Regardless of the style it takes—contemporary, trendy-ancient, social-justice, etc—anxiety to please the consumer is itself detrimental to faith. Perpetuating the consumer’s expectation that he will be catered to is detrimental to faith. Because real Christianity means taking up your cross (Matthew 16:24).

So the Benedict Option is not about withdrawing from the public square. Those whom God has called to the public square had better stay there. Instead, it’s a call to recognize that politics cannot solve the problems that confront us. We have to let that fantasy go.

The Benedict Option is a call to recognize that, while we’ve been keeping our binoculars trained on politics, all this time the sweet, seductive, please-yourself culture has been seeping in under the door. It is saturating our minds and those of our children; it is training us to think of ourselves as primarily consumers, vigilantly monitoring our right to be pleased.

The Benedict Option is a call to resist this. It’s a call to “wake up and strengthen the things that remain” (Revelation 3:2). This is going to be unglamorous and demanding, a family-by-family, church-by-church recomittment to the difficult life in Christ, which entails taking up your cross. We are going to need each others’ support. It’s not going to be easy, but the hour is already late, so let’s get started.

About Frederica Matthewes-Green

Frederica Mathewes-Green is a wide-ranging author who has published 10 books and 800 essays, in such diverse publications as the Washington Post, Christianity Today, Smithsonian, and the Wall Street Journal. She has been a regular commentator for National Public Radio (NPR), a columnist for the Religion News Service,, and Christianity Today, and a podcaster for Ancient Faith Radio. (She was also a consultant for Veggie Tales.) She has published 10 books, and has appeared as a speaker over 600 times, at places like Yale, Harvard, Princeton, Wellesley, Cornell, Calvin, Baylor, and Westmont, and received a Doctor of Letters (honorary) from King University. She has been interviewed over 700 times, on venues like PrimeTime Live, the 700 Club, NPR, PBS, Time, Newsweek, and the New York Times. She lives with her husband, the Rev. Gregory Mathewes-Green, in Johnson City, TN. Their three children are grown and married, and they have fourteen grandchildren.

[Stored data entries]

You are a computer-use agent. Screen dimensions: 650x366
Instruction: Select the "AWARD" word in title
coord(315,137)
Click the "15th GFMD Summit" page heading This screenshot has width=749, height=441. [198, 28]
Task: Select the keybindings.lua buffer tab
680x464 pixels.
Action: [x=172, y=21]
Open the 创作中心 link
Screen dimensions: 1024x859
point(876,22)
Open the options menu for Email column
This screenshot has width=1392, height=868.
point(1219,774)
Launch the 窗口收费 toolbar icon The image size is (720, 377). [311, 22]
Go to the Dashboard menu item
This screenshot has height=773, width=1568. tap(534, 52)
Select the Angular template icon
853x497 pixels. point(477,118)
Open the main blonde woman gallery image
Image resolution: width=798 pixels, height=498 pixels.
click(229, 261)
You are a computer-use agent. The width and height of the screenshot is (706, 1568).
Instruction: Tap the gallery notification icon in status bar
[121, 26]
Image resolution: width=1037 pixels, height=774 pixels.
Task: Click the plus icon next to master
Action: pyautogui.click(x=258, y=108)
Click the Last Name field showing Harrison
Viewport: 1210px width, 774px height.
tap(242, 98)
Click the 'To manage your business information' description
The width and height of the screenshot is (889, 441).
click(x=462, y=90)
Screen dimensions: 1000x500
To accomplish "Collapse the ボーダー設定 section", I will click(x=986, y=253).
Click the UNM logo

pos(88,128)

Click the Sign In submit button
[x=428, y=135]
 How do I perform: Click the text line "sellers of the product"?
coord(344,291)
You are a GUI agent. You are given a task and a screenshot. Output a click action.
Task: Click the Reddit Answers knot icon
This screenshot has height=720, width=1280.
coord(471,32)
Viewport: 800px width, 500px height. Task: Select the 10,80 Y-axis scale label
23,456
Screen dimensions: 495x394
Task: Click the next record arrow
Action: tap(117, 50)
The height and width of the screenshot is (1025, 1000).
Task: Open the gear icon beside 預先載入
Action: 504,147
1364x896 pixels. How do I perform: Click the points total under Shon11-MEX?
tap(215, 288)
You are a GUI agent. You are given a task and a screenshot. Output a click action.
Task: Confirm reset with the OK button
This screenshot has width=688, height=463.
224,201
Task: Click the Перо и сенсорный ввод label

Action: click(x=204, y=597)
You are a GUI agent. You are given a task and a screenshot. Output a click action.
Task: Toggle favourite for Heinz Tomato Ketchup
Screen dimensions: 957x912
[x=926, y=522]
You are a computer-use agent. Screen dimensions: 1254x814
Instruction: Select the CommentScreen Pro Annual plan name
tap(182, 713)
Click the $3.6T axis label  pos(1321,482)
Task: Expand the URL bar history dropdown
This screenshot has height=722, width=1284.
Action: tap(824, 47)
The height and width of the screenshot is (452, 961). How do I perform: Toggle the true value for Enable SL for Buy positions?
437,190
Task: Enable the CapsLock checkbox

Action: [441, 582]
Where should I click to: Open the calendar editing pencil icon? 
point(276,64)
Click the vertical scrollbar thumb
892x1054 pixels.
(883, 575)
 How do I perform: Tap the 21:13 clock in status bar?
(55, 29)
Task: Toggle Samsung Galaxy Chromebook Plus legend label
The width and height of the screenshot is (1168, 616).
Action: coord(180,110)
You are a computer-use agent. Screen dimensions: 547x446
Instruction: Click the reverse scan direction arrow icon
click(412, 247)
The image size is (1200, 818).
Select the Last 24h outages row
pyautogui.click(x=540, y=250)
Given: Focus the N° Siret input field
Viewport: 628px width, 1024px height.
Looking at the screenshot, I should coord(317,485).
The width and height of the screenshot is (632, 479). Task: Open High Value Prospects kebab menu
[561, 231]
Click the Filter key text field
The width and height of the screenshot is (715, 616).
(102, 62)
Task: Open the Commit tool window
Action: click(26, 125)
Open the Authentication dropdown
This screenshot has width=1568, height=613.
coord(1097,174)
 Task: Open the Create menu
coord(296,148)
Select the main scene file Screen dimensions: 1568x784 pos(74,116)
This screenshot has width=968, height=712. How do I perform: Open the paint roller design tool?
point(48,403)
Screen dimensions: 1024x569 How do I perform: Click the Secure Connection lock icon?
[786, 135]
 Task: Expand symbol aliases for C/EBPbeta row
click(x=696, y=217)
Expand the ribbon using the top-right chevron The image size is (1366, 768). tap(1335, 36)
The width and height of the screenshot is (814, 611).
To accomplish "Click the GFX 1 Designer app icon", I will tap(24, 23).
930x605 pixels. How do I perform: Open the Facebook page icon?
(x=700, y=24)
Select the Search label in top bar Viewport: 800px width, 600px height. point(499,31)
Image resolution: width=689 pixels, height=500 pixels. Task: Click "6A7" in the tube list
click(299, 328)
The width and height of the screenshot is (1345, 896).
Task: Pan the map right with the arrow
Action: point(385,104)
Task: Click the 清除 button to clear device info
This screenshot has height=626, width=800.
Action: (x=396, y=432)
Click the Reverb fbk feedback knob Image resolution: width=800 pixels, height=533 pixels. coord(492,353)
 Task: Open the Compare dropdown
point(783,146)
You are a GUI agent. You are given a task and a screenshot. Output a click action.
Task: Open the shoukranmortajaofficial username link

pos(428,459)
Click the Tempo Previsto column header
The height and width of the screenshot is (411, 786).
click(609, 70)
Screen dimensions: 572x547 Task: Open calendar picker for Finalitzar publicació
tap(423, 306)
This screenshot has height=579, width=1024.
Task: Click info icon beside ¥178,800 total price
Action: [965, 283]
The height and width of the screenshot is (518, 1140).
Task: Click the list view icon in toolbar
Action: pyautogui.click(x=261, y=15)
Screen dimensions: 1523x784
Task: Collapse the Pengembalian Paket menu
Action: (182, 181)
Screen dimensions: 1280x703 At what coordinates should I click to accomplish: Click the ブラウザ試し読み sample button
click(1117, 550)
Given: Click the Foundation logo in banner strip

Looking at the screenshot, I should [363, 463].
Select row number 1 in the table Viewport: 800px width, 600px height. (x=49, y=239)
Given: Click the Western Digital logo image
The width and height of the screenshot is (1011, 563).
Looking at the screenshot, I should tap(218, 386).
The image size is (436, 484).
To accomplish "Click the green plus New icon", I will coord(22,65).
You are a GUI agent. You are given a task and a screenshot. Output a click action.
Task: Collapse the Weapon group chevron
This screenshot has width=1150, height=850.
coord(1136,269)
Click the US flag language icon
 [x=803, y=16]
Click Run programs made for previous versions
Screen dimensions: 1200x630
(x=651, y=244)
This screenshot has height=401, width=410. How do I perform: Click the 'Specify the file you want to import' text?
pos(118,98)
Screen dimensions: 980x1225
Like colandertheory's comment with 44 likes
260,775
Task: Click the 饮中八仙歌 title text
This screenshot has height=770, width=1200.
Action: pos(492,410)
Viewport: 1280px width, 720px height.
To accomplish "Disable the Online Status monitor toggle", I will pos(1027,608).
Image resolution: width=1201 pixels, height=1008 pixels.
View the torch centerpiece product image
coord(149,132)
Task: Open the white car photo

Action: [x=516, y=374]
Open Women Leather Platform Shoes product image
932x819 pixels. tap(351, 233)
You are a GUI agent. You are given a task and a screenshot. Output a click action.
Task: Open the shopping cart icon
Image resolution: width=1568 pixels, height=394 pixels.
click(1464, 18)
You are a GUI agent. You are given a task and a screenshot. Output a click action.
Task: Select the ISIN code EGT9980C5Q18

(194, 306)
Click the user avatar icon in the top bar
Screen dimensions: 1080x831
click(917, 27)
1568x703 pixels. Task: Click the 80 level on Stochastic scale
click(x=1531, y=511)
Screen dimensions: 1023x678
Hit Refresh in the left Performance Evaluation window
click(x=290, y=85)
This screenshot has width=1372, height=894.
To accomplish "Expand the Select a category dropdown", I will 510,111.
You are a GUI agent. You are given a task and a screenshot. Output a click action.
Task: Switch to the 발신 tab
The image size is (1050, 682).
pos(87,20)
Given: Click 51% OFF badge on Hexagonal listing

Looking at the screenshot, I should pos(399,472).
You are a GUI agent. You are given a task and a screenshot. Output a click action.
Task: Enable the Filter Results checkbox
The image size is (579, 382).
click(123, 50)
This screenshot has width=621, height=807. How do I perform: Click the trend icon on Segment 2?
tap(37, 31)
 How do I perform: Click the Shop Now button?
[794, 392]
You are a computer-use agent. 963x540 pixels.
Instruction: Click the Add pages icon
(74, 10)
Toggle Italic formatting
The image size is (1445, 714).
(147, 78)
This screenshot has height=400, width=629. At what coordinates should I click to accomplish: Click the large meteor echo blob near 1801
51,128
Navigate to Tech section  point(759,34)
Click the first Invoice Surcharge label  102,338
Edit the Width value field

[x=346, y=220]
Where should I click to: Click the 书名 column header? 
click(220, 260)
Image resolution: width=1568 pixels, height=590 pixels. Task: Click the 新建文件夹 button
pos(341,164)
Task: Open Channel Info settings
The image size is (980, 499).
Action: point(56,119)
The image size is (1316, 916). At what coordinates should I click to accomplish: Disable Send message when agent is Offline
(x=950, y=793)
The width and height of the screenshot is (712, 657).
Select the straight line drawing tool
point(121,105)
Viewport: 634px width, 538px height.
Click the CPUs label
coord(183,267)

Activity list:
a. Render this sentence from the Benedict Option passage into Spanish: "Those whom God has called to the public square had better stay there."
b. Set down, without any change, the part of the Benedict Option passage that opens with the words containing "Regardless of the" and closes with "cross (Matthew 16:24).".

Solutions to the problems:
a. Más vale que quienes han sido llamados por Dios a la plaza pública permanezcan allí.

b.
Regardless of the style it takes—contemporary, trendy-ancient, social-justice, etc—anxiety to please the consumer is itself detrimental to faith. Perpetuating the consumer’s expectation that he will be catered to is detrimental to faith. Because real Christianity means taking up your cross (Matthew 16:24).